DIRECTIONS:
For each line below, write it out exactly as it appears.

INPUT MATERIAL:
=======

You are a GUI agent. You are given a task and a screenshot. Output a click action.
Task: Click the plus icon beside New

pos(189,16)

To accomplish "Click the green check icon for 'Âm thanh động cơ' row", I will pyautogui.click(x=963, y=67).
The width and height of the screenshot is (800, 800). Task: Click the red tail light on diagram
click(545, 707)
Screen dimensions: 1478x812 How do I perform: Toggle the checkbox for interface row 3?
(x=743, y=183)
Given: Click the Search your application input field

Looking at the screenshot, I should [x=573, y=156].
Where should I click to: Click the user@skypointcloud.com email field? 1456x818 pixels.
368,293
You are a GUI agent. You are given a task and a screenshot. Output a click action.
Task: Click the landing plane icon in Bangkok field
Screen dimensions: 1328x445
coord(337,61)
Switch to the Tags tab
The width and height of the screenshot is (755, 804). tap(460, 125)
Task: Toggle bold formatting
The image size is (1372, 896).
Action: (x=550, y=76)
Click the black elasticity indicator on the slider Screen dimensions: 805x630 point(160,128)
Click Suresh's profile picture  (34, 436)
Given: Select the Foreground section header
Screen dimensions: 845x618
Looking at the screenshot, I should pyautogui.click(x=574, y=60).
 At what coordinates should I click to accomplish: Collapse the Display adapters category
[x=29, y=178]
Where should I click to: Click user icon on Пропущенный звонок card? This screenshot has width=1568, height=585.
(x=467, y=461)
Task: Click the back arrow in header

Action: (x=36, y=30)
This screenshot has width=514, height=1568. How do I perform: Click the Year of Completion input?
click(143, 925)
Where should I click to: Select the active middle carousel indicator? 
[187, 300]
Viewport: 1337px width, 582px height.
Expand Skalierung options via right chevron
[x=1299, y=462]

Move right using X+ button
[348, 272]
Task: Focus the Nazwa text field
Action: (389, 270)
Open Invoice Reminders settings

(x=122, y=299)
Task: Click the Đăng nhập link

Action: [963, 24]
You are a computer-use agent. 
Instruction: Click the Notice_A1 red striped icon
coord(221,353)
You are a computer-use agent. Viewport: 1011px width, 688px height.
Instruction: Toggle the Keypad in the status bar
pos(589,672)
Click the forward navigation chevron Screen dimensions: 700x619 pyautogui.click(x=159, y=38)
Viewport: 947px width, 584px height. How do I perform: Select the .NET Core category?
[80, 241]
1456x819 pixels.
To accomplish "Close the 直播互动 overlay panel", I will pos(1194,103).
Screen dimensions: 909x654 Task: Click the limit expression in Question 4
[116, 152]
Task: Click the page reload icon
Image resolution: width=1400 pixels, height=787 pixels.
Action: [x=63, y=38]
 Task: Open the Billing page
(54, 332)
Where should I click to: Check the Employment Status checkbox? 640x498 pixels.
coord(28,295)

=======

OUTPUT FOR THIS TASK:
You are a GUI agent. You are given a task and a screenshot. Output a click action.
Task: Click the plus icon beside New

pos(189,16)

To accomplish "Click the green check icon for 'Âm thanh động cơ' row", I will pyautogui.click(x=963, y=67).
The width and height of the screenshot is (800, 800). Task: Click the red tail light on diagram
click(545, 707)
Screen dimensions: 1478x812 How do I perform: Toggle the checkbox for interface row 3?
(x=743, y=183)
Given: Click the Search your application input field

Looking at the screenshot, I should [x=573, y=156].
Where should I click to: Click the user@skypointcloud.com email field? 1456x818 pixels.
368,293
You are a GUI agent. You are given a task and a screenshot. Output a click action.
Task: Click the landing plane icon in Bangkok field
Screen dimensions: 1328x445
coord(337,61)
Switch to the Tags tab
The width and height of the screenshot is (755, 804). tap(460, 125)
Task: Toggle bold formatting
The image size is (1372, 896).
Action: (x=550, y=76)
Click the black elasticity indicator on the slider Screen dimensions: 805x630 point(160,128)
Click Suresh's profile picture  (34, 436)
Given: Select the Foreground section header
Screen dimensions: 845x618
Looking at the screenshot, I should pyautogui.click(x=574, y=60).
 At what coordinates should I click to accomplish: Collapse the Display adapters category
[x=29, y=178]
Where should I click to: Click user icon on Пропущенный звонок card? This screenshot has width=1568, height=585.
(x=467, y=461)
Task: Click the back arrow in header

Action: (x=36, y=30)
This screenshot has width=514, height=1568. How do I perform: Click the Year of Completion input?
click(143, 925)
Where should I click to: Select the active middle carousel indicator? 
[187, 300]
Viewport: 1337px width, 582px height.
Expand Skalierung options via right chevron
[x=1299, y=462]

Move right using X+ button
[348, 272]
Task: Focus the Nazwa text field
Action: (389, 270)
Open Invoice Reminders settings

(x=122, y=299)
Task: Click the Đăng nhập link

Action: [963, 24]
You are a computer-use agent. 
Instruction: Click the Notice_A1 red striped icon
coord(221,353)
You are a computer-use agent. Viewport: 1011px width, 688px height.
Instruction: Toggle the Keypad in the status bar
pos(589,672)
Click the forward navigation chevron Screen dimensions: 700x619 pyautogui.click(x=159, y=38)
Viewport: 947px width, 584px height. How do I perform: Select the .NET Core category?
[80, 241]
1456x819 pixels.
To accomplish "Close the 直播互动 overlay panel", I will pos(1194,103).
Screen dimensions: 909x654 Task: Click the limit expression in Question 4
[116, 152]
Task: Click the page reload icon
Image resolution: width=1400 pixels, height=787 pixels.
Action: [x=63, y=38]
 Task: Open the Billing page
(54, 332)
Where should I click to: Check the Employment Status checkbox? 640x498 pixels.
coord(28,295)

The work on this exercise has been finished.